Huli is a brown and white Shiba Inu. Yale Guen Mar's relations with Huli turned particularly bitter after the Thanksgiving of 2016. And that is why Yale Guen Mar was trying so craftily to ship off Huli to Yulin just before the dog meat festival of this year.
Yale Guen Mar has never enjoyed Thanksgiving. But Thanksgiving 2016 proved to be particularly bitter for Yale Guen Mar.
Yale Guen Mar, the public has already heard some of your Thanksgiving heart-breaks from the grapevine of your Hmong neighbors on Twilight Avenue. Your Hmong neighbors got a very nice account from your care-taker, Meichi Thai.
It was generous of you to offer to dog-sit Kimi, Subi, Huli and Secola in your house on 3851 Twilight Avenue in Merced, CA. This allowed Carlton, his father from mainland China, Yuhua Lu and Cee to have their Thanksgiving dinner in peace in Carlton's home in Fremont, CA.
Kimi, Subi, Huli and Secola had a great time. But the dogs refused to share the turkey with Yale Guen Mar. They finished off the 12 lb. Turkey that Yale Guen Mar had cooked for Thanksgiving. But Kimi and Subi were generous enough to allow Yale Guen Mar to lick their mouth so that he could get a flavor of the turkey.

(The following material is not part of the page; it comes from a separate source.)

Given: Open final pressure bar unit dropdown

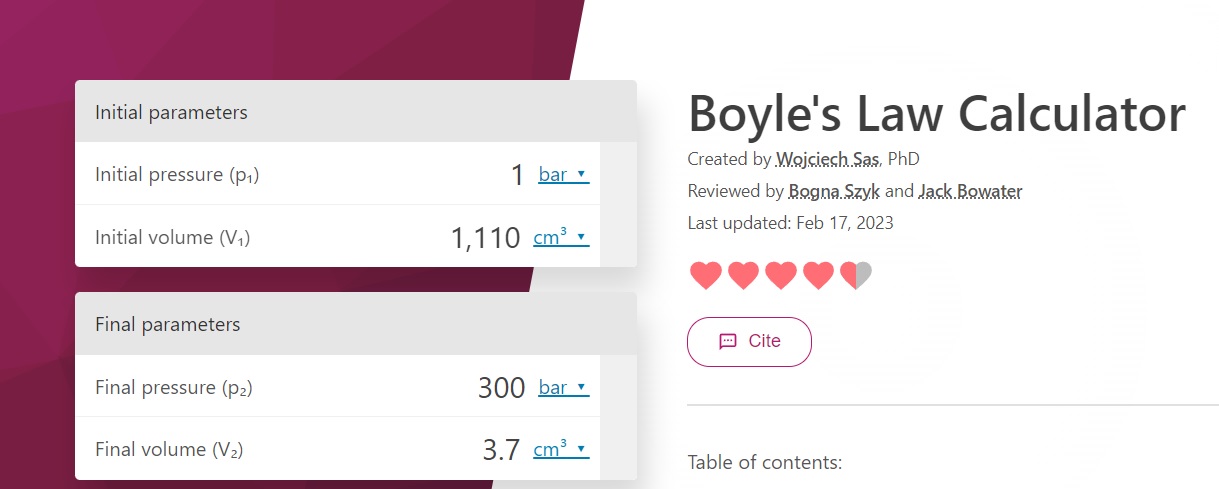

Meanwhile, in Boston, Silvia had a grand Thanksgiving feast at her home. The table was filled with delicious food - turkey, cranberry sauce, pumpkin pie and yam. Among those that sat at the table were Brenton, Dr. Roberto Buonamici, May Fung, Mary Fung, Valentina and Luca.
Ever since, Yale Guen Mar has been planning to backstab Huli. His plan to ship off Huli to Yulin just before the dog meat festival was the result of Yale Guen Mar's ill feelings toward all dogs in general and against Huli in particular.